### Task details
Answer these questions from the text about Gollnhofer:
1. In which month will her new book be published?
2. How old is she?
3. Which institute does she co-direct?

### Extract

She researches food waste, minimalism and influencers

During her stay, Gollnhofer researched digital consumer behaviour in Latin America for a study. She also worked on her new book ‘Das 60%-Potenzial: Mit Marketing die breite Masse für grünen Konsum begeistern’, which will be published this September. “So that people are not afraid, but excited about tomorrow!” says the book's online blurb. 

Gollnhofer is also keen on tomorrow and therefore on topics that affect a wide range of social issues. For example, she has already researched and published on food waste, minimalism and decluttering as well as influencer communication on social media. “We all live in a consumer society and therefore also in a marketing society. That's why marketing has a starting point for almost all issues,” says Gollnhofer. 

Picking up current topics from professionals

She works as a marketing expert specialising in sustainability. There is a tension between marketing and sustainability, says the 37-year-old. “‘On the one hand, there is marketing: the fundamental aim here is to sell more and therefore use more resources. On the other side is sustainability: the aim here is to use fewer resources.” In research, but also in companies, there are currently many unanswered questions about how the sustainable transformation of our economy can succeed. ‘That's what appeals to me as a researcher.’

In addition to teaching at the University, Gollnhofer is also involved in continuing education: she teaches on various part-time courses offered by the Institute of Marketing and Customer Insight (IMC-HSG) and is co-director of the institute and says, “In the continuing education courses, I am in contact with professionals who confront me with burning questions from their practice.” This provides her with input for her research.

[Collected data]
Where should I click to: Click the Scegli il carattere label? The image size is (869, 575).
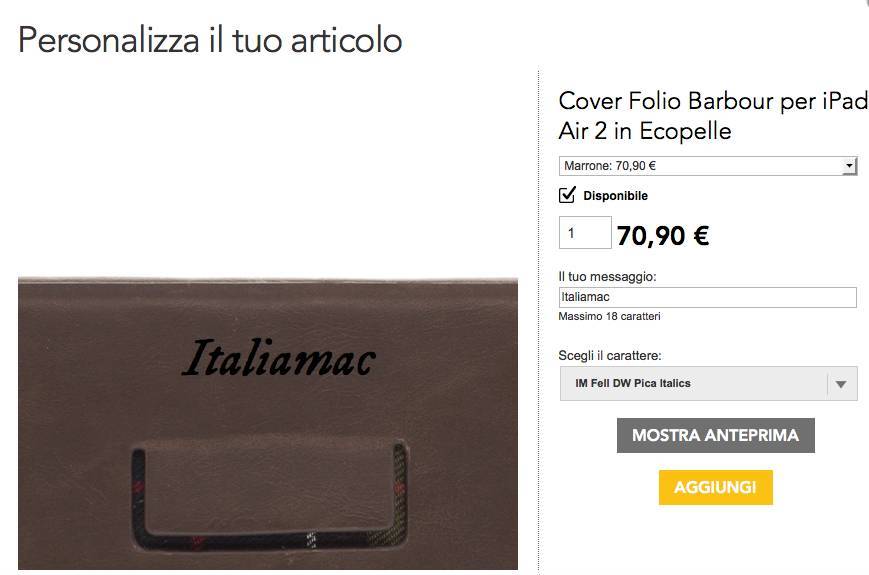610,355
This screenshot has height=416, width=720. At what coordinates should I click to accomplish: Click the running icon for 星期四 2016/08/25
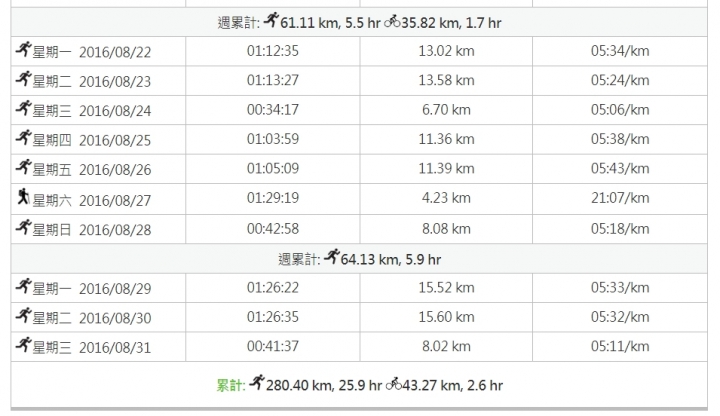tap(23, 139)
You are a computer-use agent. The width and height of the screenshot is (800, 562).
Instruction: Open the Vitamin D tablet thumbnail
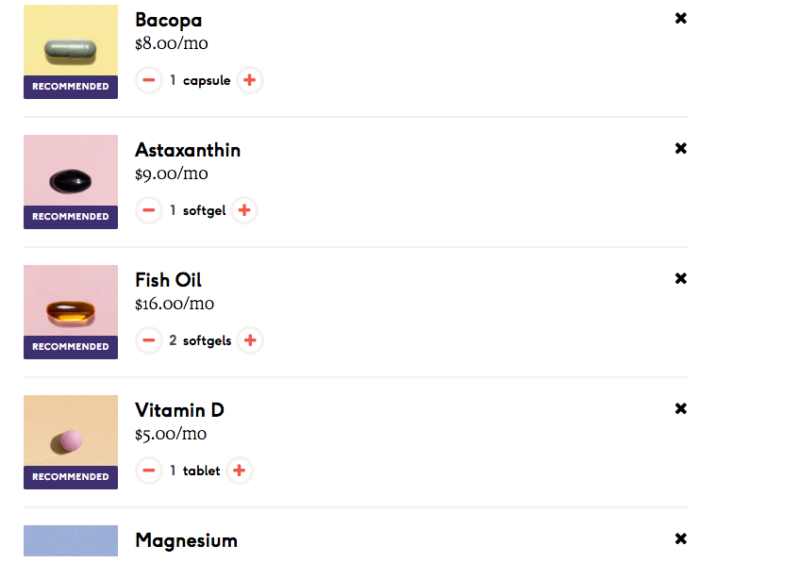pyautogui.click(x=70, y=442)
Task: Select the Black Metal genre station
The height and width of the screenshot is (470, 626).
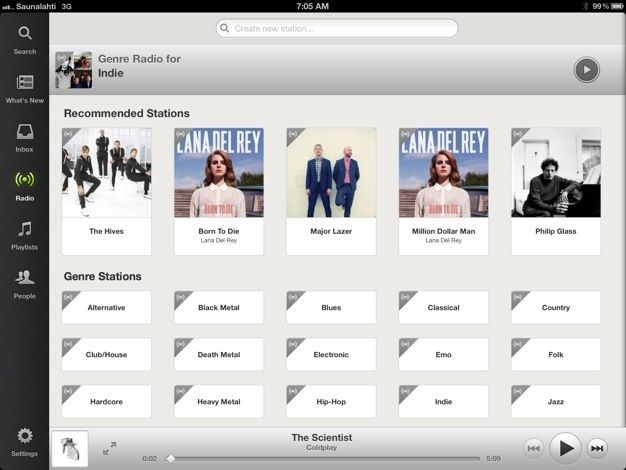Action: coord(219,307)
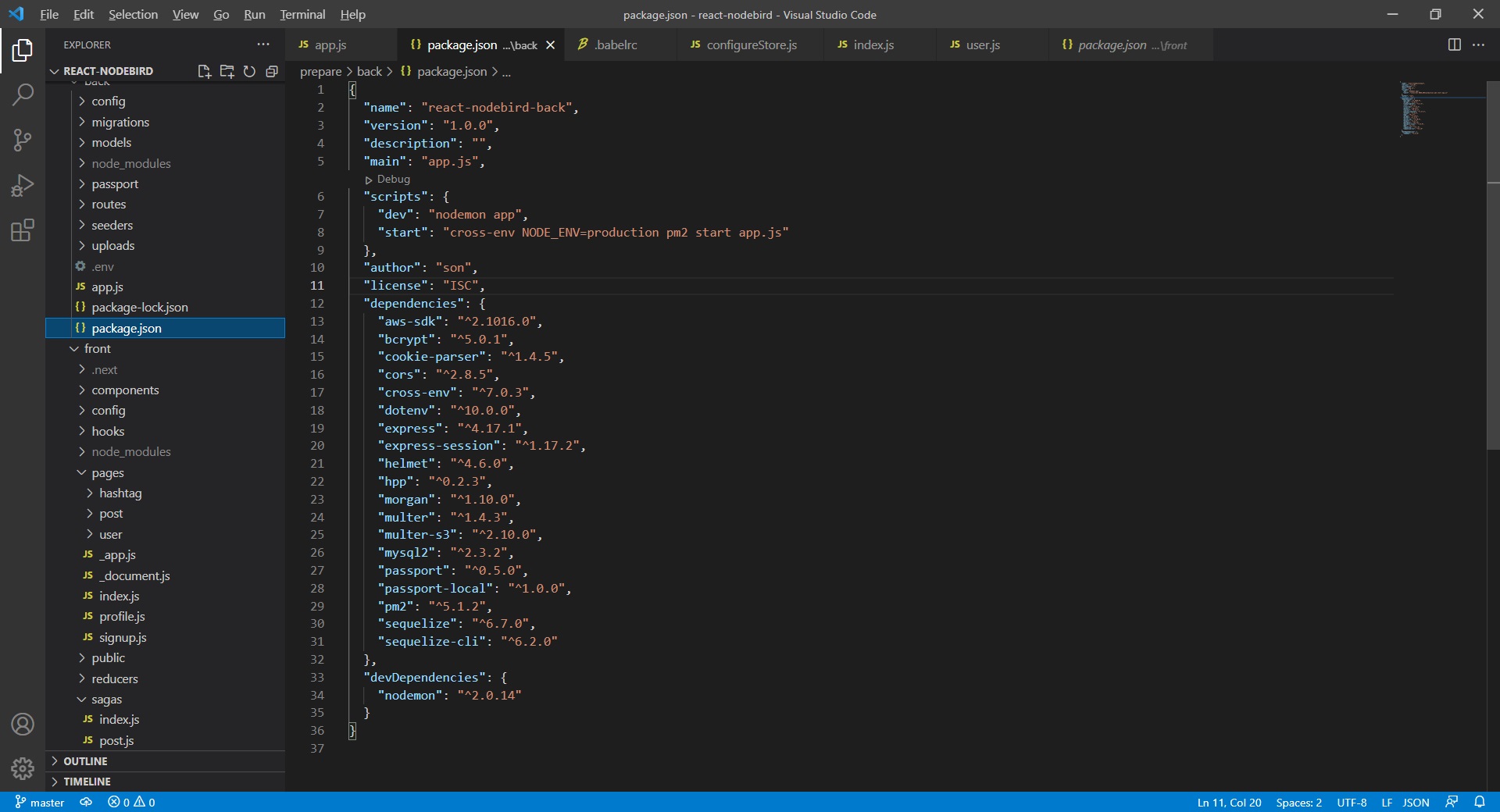This screenshot has width=1500, height=812.
Task: Expand the OUTLINE section
Action: [x=85, y=761]
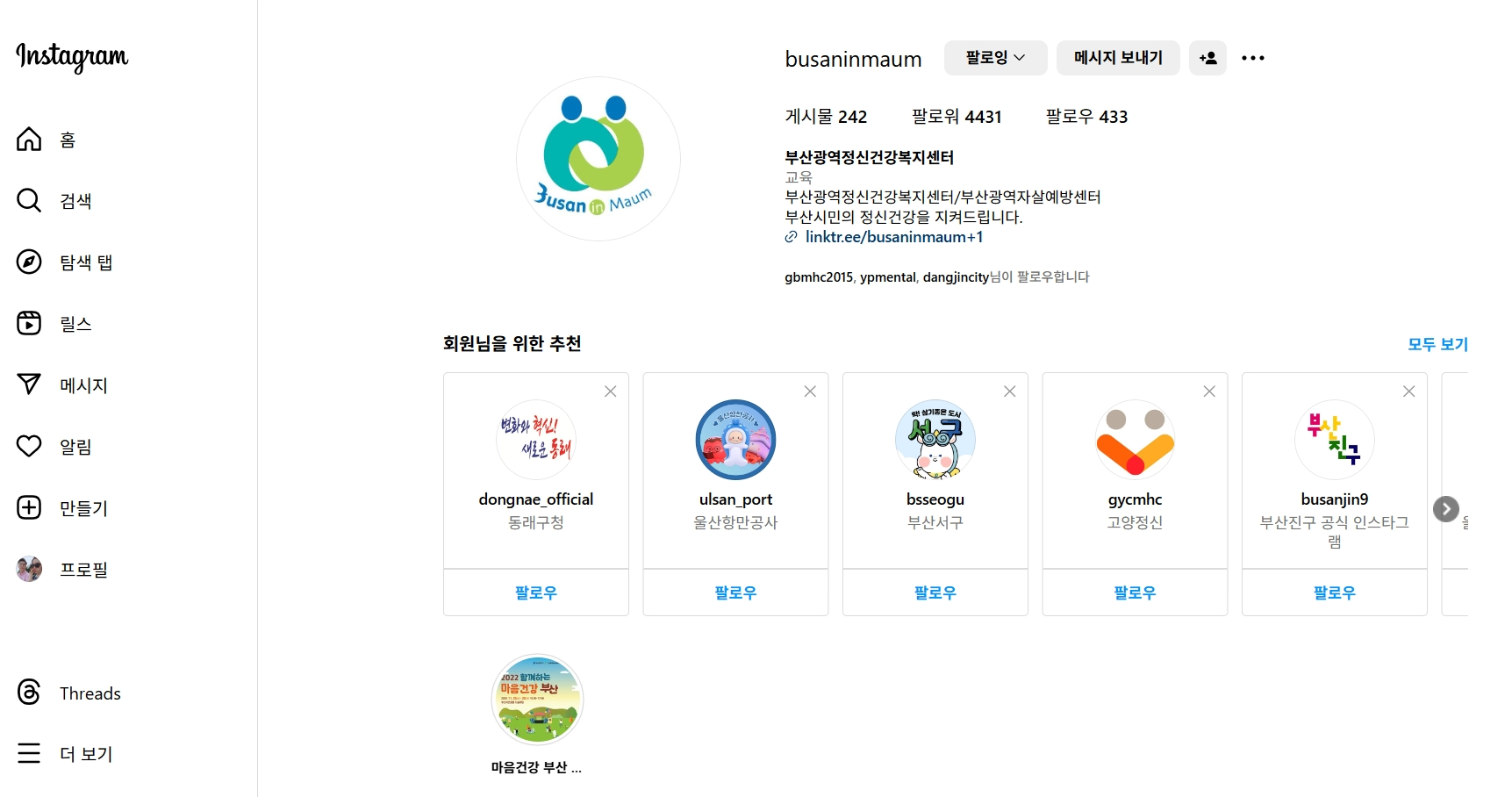Click the Search magnifier icon

click(x=29, y=201)
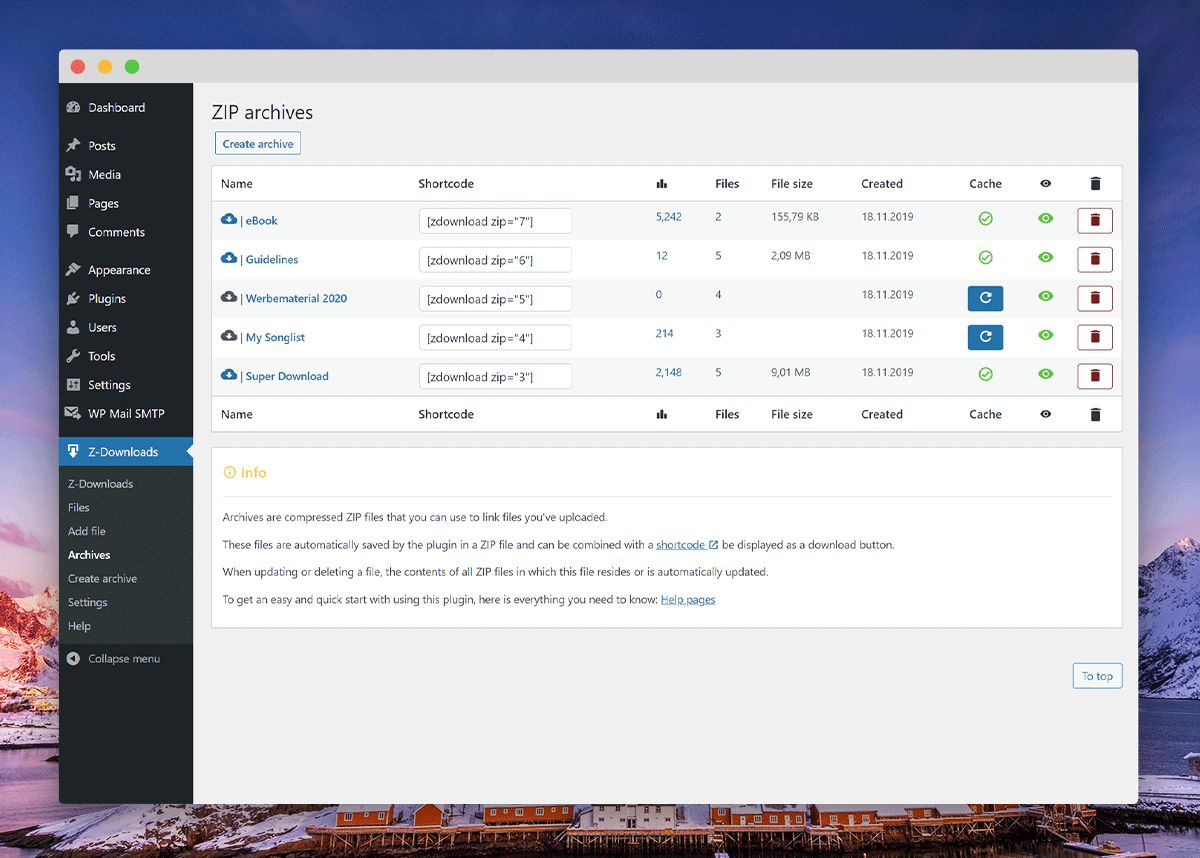Delete the Super Download archive with trash icon
1200x858 pixels.
pos(1095,376)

### Task answer
1. September
2. 37
3. The Institute of Marketing and Customer Insight (IMC-HSG)